● Your tasks
1) Reproduce the Data API signals text between "Retrieve the time series for" and "the global namespace.", inclusive, substituting "data series" for "time series" everywhere it occurs.
2) Proceed with the Data API signals text, picking up right after its final sentence.

Data API signals

The main function for retrieving data in the Exabel platform is data(). This function is used both to retrieve data from vendors you subscribe to, and to retrieve data that you or someone in your organization has uploaded to your namespace.

In order to use the data() function, you need to know the name of the signal you want to retrieve data for. Each signal has a unique name, consisting of a namespace and a signal identifier, separated by a period, such as namespace.signal_name. The namespace is either the namespace belonging to a vendor you subscribe to, or the namespace of your organization. The signal identifier is an identifier the uploader has chosen to identify the signal in question. The namespaces allow different vendors to upload data with the same name.

When you evaluate a data() signal, you must evaluate it for an entity. An entity can for example be a company, a brand belonging to a company, or a sector which consists of multiple companies. When a signal is evaluated for such an entity, you will get the time series associated with that signal for the given entity, if such a time series exists.

If you evaluate an unmodified data() signal, you will get the time series associated with the evaluation entities themselves. It is, however, also possible to use the signal to traverse the entity graph, which makes this a very powerful signal. By using the methods specified below, you can traverse the graph from the evaluation entities to other entities and filter or group entities according to how they are connected to other entities.

data(signal)

Retrieve the time series for the given signal that are associated with the evaluation entities.

Parameters:

signal – A data API signal name, on the format namespace.signal_name.

signal.for_type(*entity_types)

Retrieve the time series that are associated with entities of the specific entity type, following relationship paths from the evaluation entity.

This signal follows the shortest path(s) from an evaluation entity to entities of the requested type, restricted to the combined data model of the evaluation entity namespace, the target entity namespace and the global namespace.

Although it is usually enough to specify a single entity type, it is possible to pass multiple entity types to the method. In that case, the signal follows a path through nodes with each of the specified entity types, in order, in the data model. The last entity type is the entity type for which the data signal is evaluated.

● Material
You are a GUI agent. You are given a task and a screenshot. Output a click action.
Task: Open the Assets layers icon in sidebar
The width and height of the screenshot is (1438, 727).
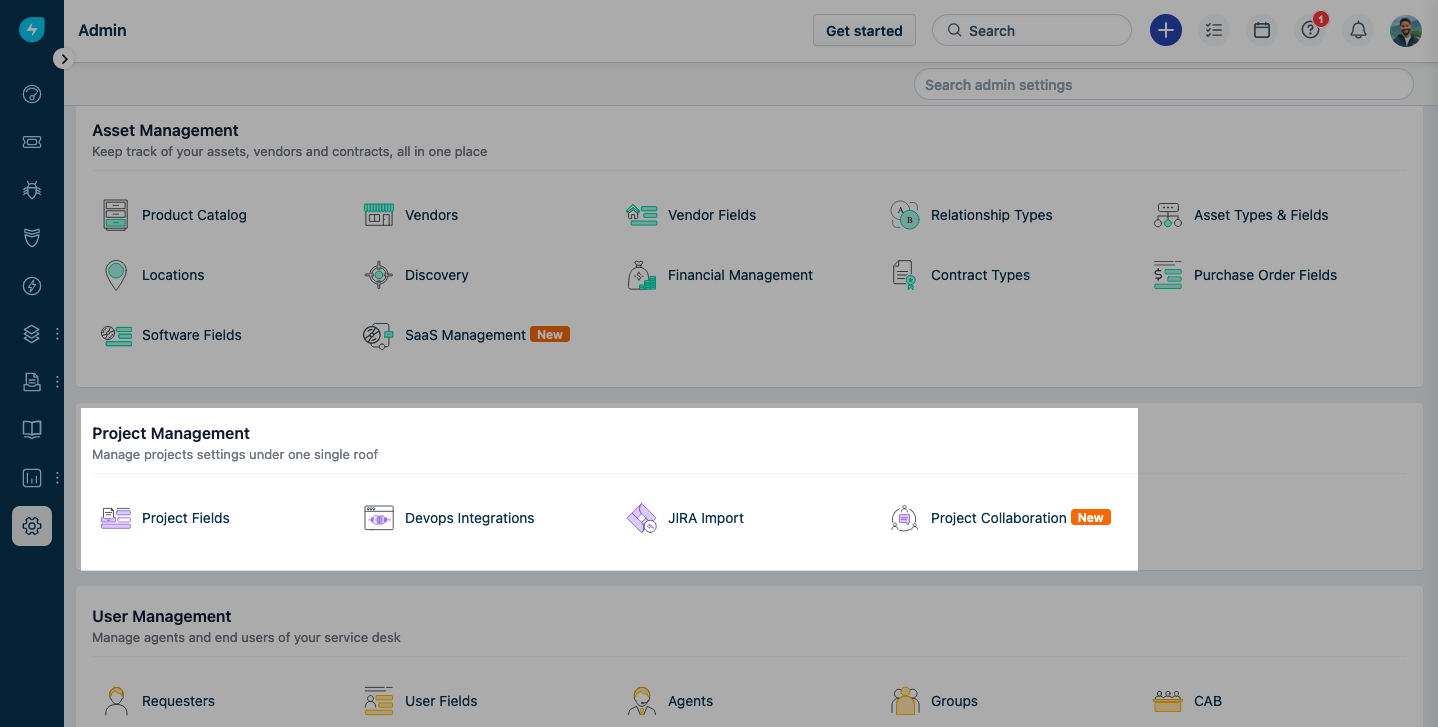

● Set of answers
1)
Retrieve the data series for the given signal that are associated with the evaluation entities.

Parameters:

signal – A data API signal name, on the format namespace.signal_name.

signal.for_type(*entity_types)

Retrieve the data series that are associated with entities of the specific entity type, following relationship paths from the evaluation entity.

This signal follows the shortest path(s) from an evaluation entity to entities of the requested type, restricted to the combined data model of the evaluation entity namespace, the target entity namespace and the global namespace.

2)
Parameters:

entity_types – The entity types to fetch the signal for, on the form namespace.entity_type, separated by commas.

signal.graph_filter(entity_type: str, entities: str | list[str])

Retrieve data only for entities that are connected to the specified entities.

This signal starts at an evaluation entity for signal and follows the shortest paths to entities of type entity_type. Only those evaluation entities that are connected to one or more of the entities are retained.

Parameters:
  • entity_type – The entity type to filter by, on the form namespace.entity_type.

  • entities – The entities to filter by, either as a single entity namespace.entity or as a list ['namespace.entity1', 'namespace.entity2'].

signal.graph_group_by(entity_type, operation)

Group and aggregate the time series by a specific entity type.

This signal follows the shortest path(s) to find the entities of the given entity type. The evaluation entities are then grouped according to which entity they are connected to, and the time series for each group are aggregated, using the specified operation.

Parameters:
  • entity_type – the entity type to group by, on the form namespace.entity_type.

  • operation – the aggregation operation, either "sum" or "mean".

Examples:

Retrieve time series directly for an evaluation entity:

data('ns.metric')

Retrieve time series for all brands that are connected to the evaluation entity:

data('ns.metric').for_type('ns.brand')

Retrieve time series for a brand that is connected to the evaluation entity through a product:

data('ns.metric').for_type('ns.brand', 'ns.product')
data('ns.metric').for_type('ns.product').for_type('ns.brand')  # Equivalent expression.

Calculate the sum of all the products sold that are connected to the evaluation entity:

data('namespace.products_sold').for_type('namespace.product').sum()

Retrieve all the data for products sold in the “Clothes” category:

data('ns.products_sold').for_type('ns.product').graph_filter('ns.category', 'ns.clothes')

Retrieve all the transactions in stores in a set of countries:

data('ns.transactions').for_type('ns.company_country')\
    .graph_filter('ns.country', ['ns.de', 'ns.fr'])

Get the sales of products, summed by category:

data('ns.products_sold').for_type('ns.product').graph_group_by('ns.category', 'sum')

In some cases, when performing the signal.graph_filter(..) operation, one can leave out the signal.for_type(..) traversal. We will then attempt to identify an associative entity type between the evaluation entity type and the filtered entity type.

Example data model

In the example above, it would be sufficient to evaluate the following signal for a company to get the time series for the “Teacher” occupation:

data('ns.jobs').graph_filter('ns.occupation', 'ns.teacher')

The user has then asked about data for the evaluation company, and the “Teacher” occupation, and we infer that we must fetch the data from the associative ns.company_and_occupation entity type.

If the associative entity is a combination of multiple entity types, one can also apply multiple filters:

data('ns.transactions')\
    .for_type('ns.category_country_channel')\
    .graph_filter('ns.category', 'ns.shoes')\
    .graph_filter('ns.channel', 'ns.online')